- Directions -
Reproduce everything in the listing below, from its first line down through the line containing "click(x=163, y=88)". Leave the pictures out of your answer.

■ ■ ■

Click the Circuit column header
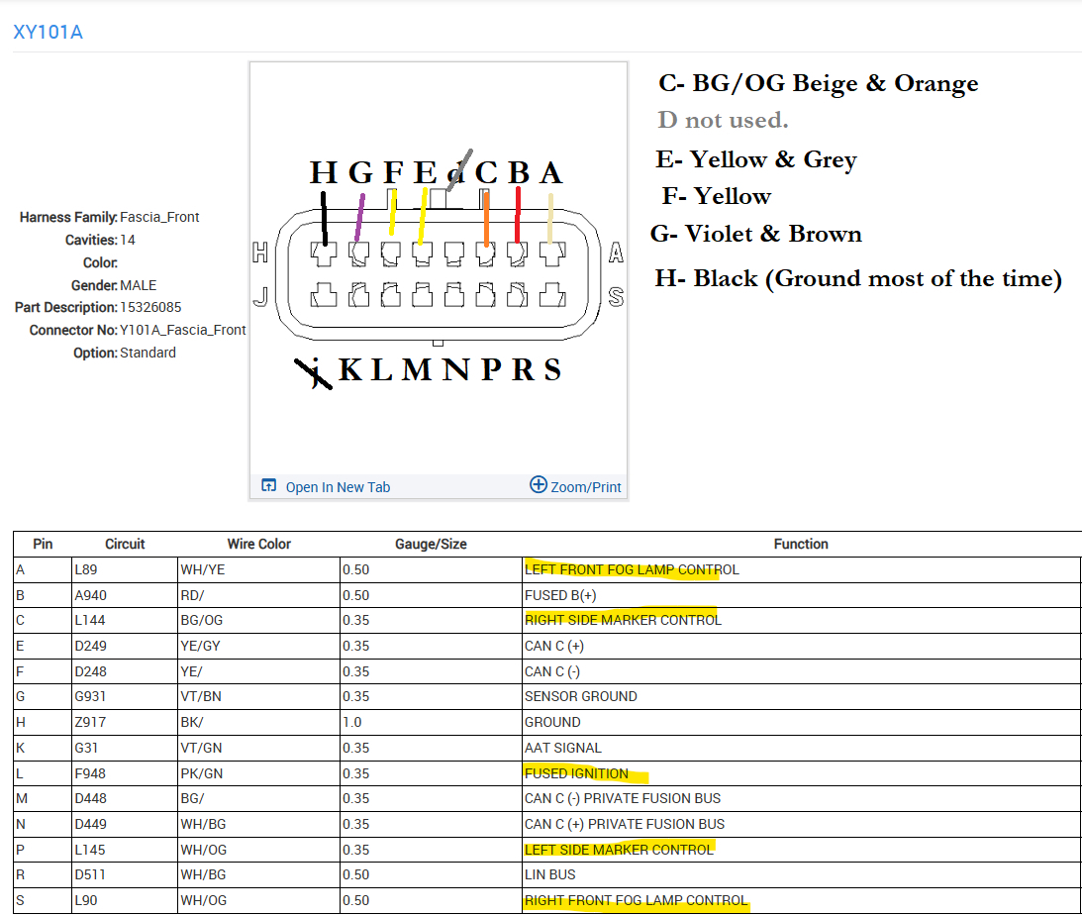Viewport: 1082px width, 916px height. coord(125,544)
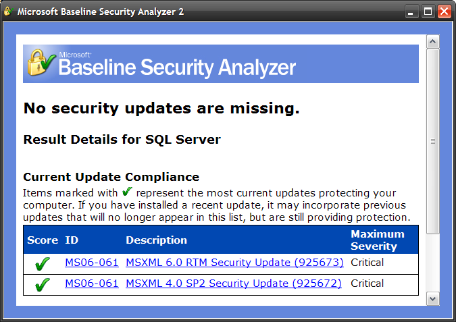
Task: Click the green checkmark for MSXML 6.0 row
Action: (x=43, y=264)
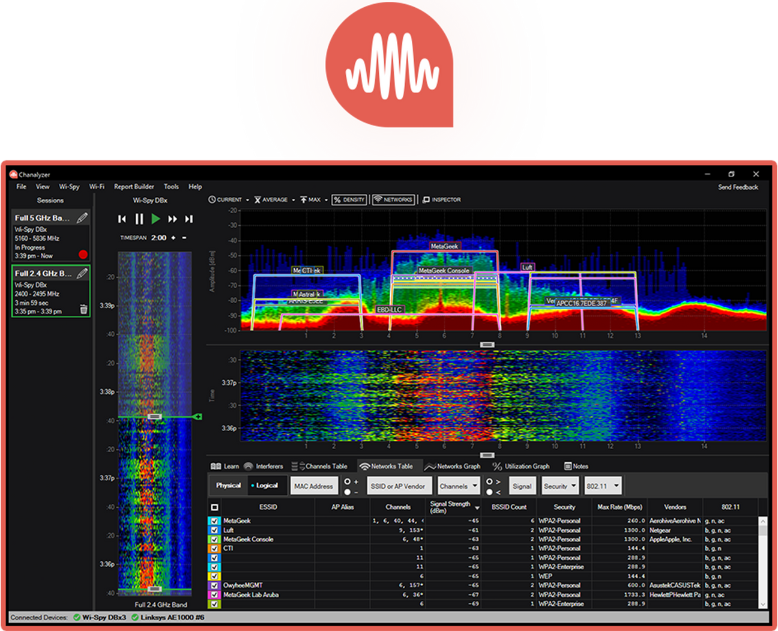Toggle the Networks overlay

tap(393, 199)
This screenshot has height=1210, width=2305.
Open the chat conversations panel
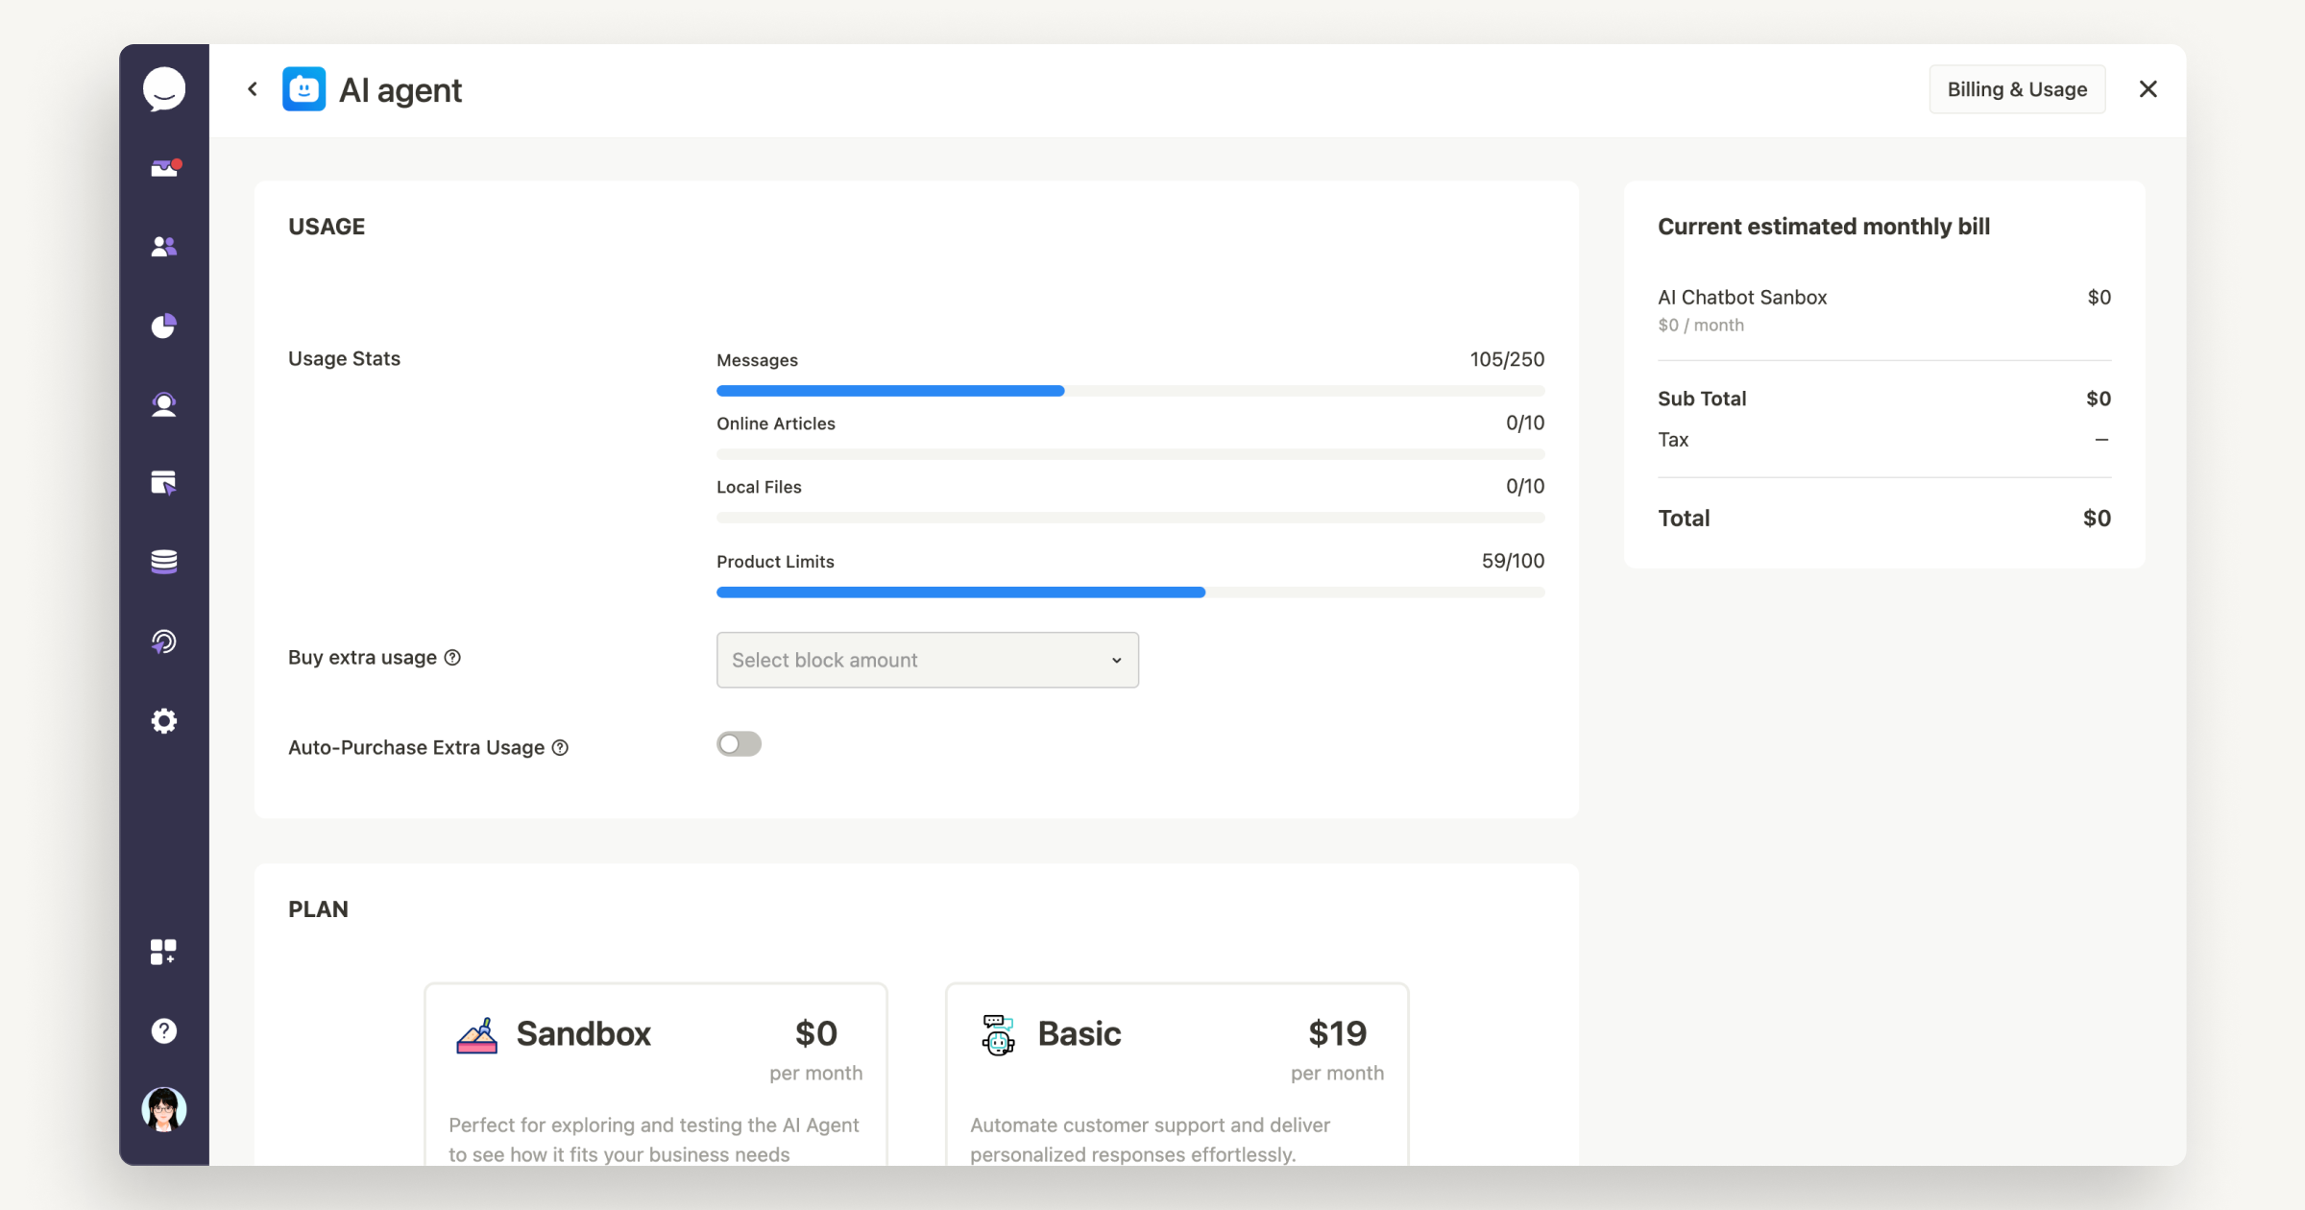click(x=163, y=88)
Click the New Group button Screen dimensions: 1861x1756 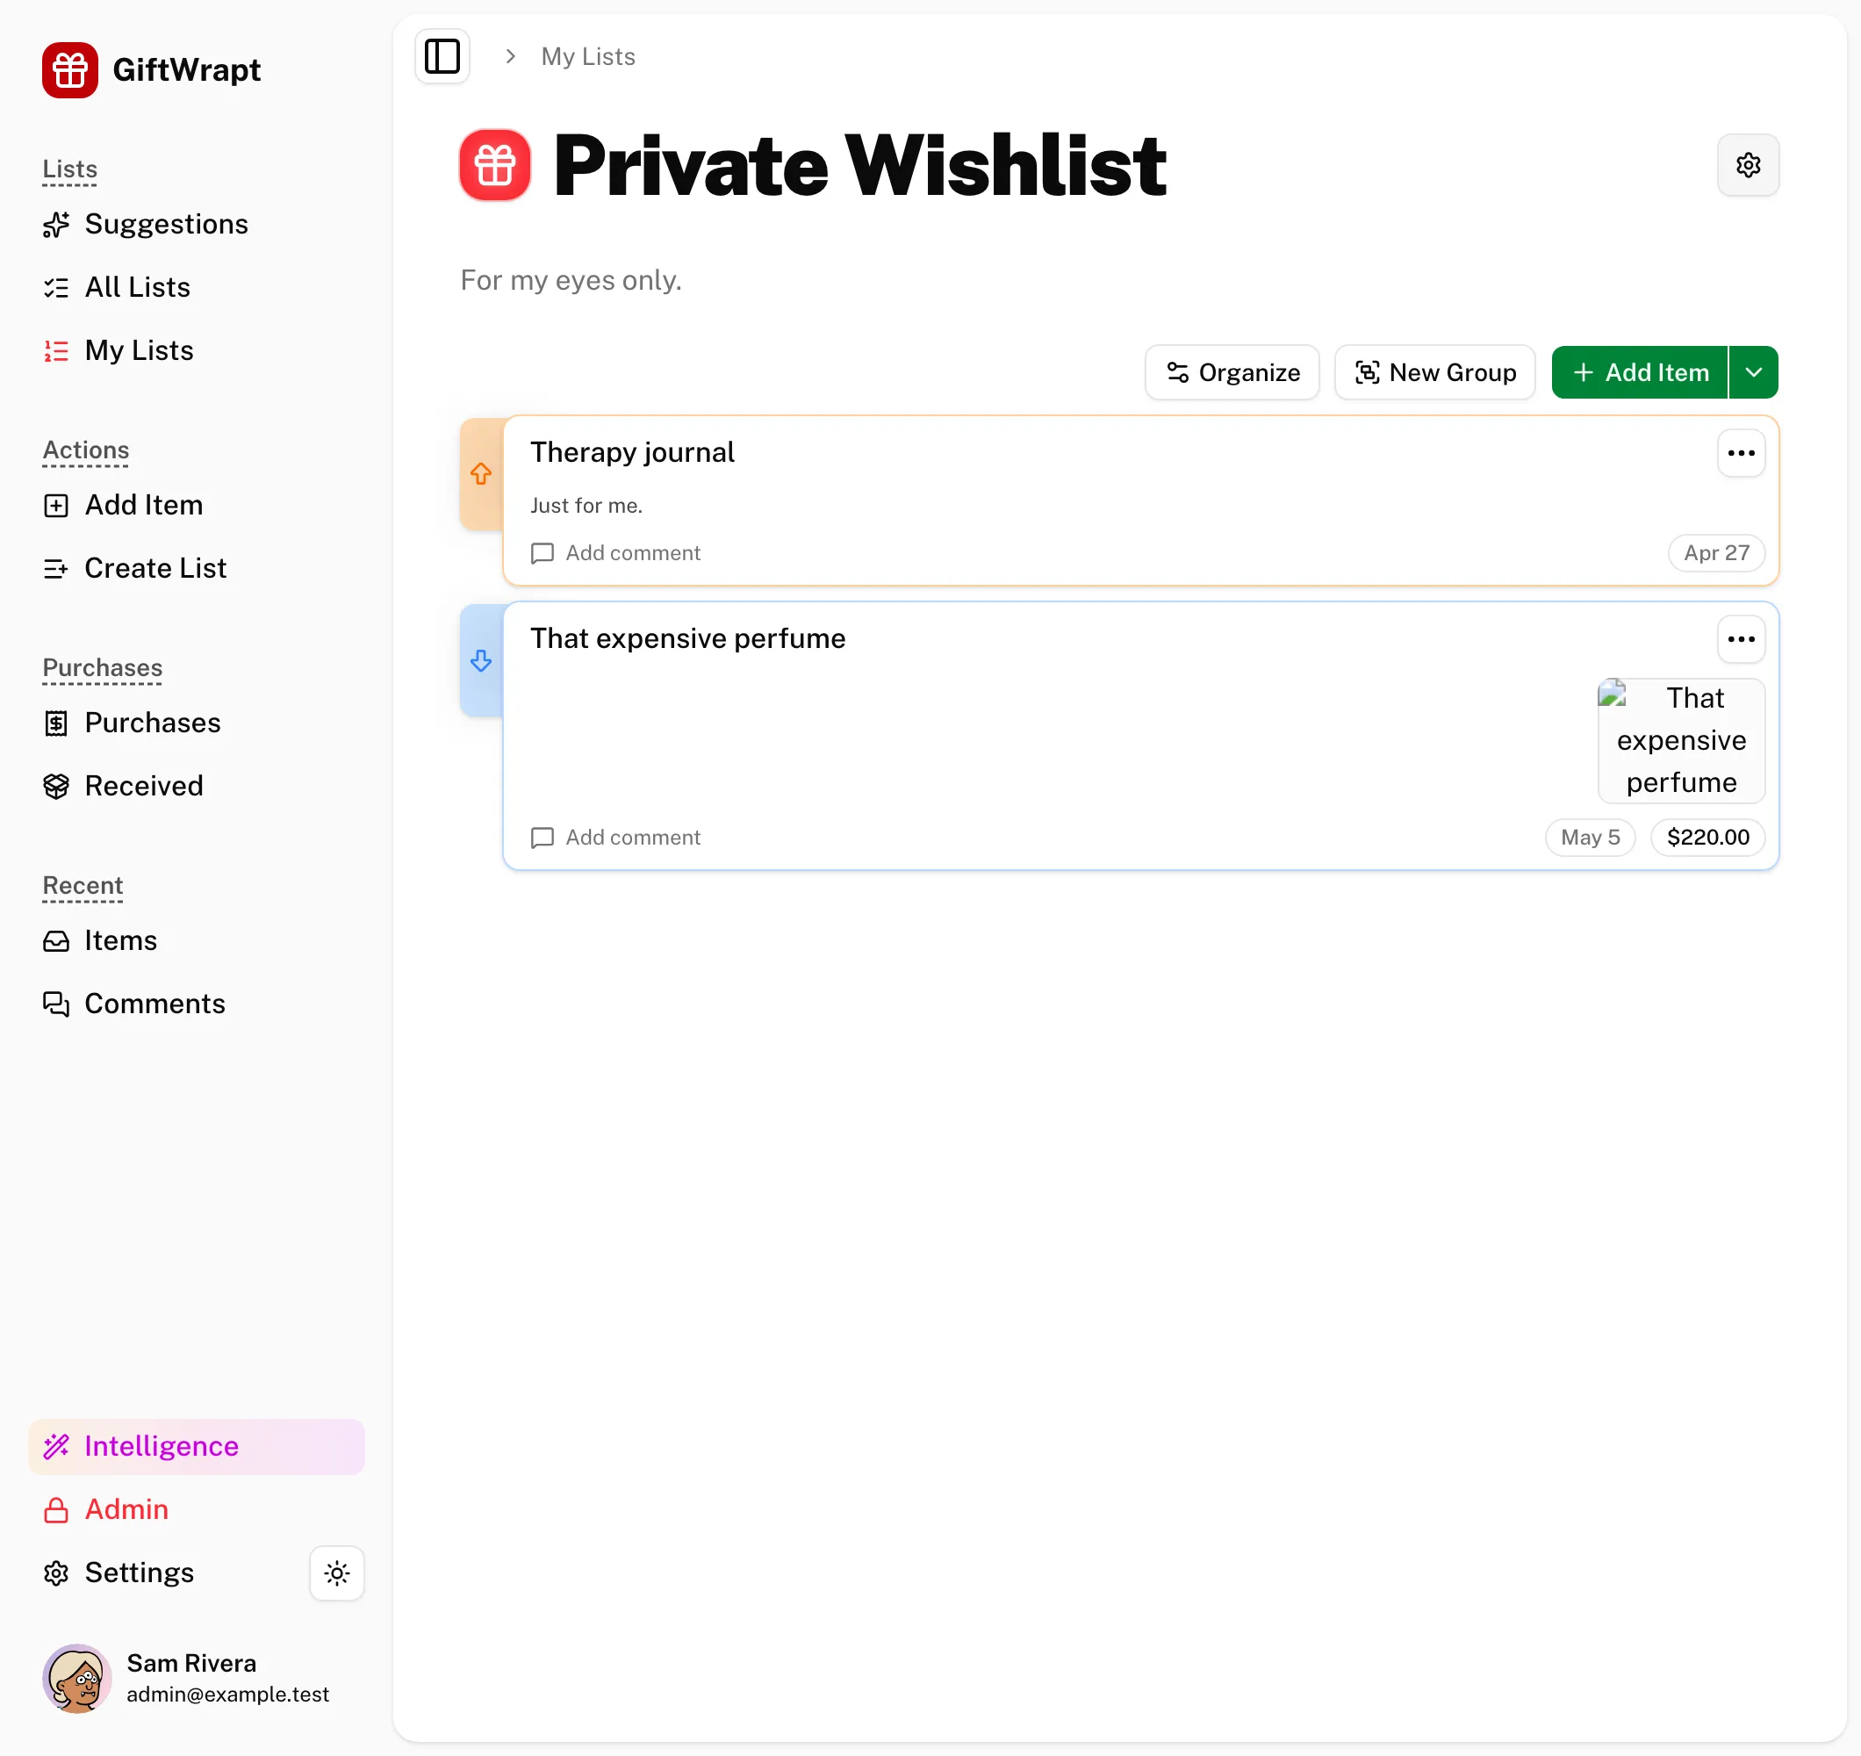(x=1434, y=373)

■ ■ ■

- Solution -
Click the Circuit column header
Viewport: 1082px width, 916px height. coord(125,544)
Task: Click the green checkmark for MSXML 6.0 row
Action: (x=43, y=264)
Toggle the Networks overlay

tap(393, 199)
This screenshot has height=1210, width=2305.
Open the chat conversations panel
click(x=163, y=88)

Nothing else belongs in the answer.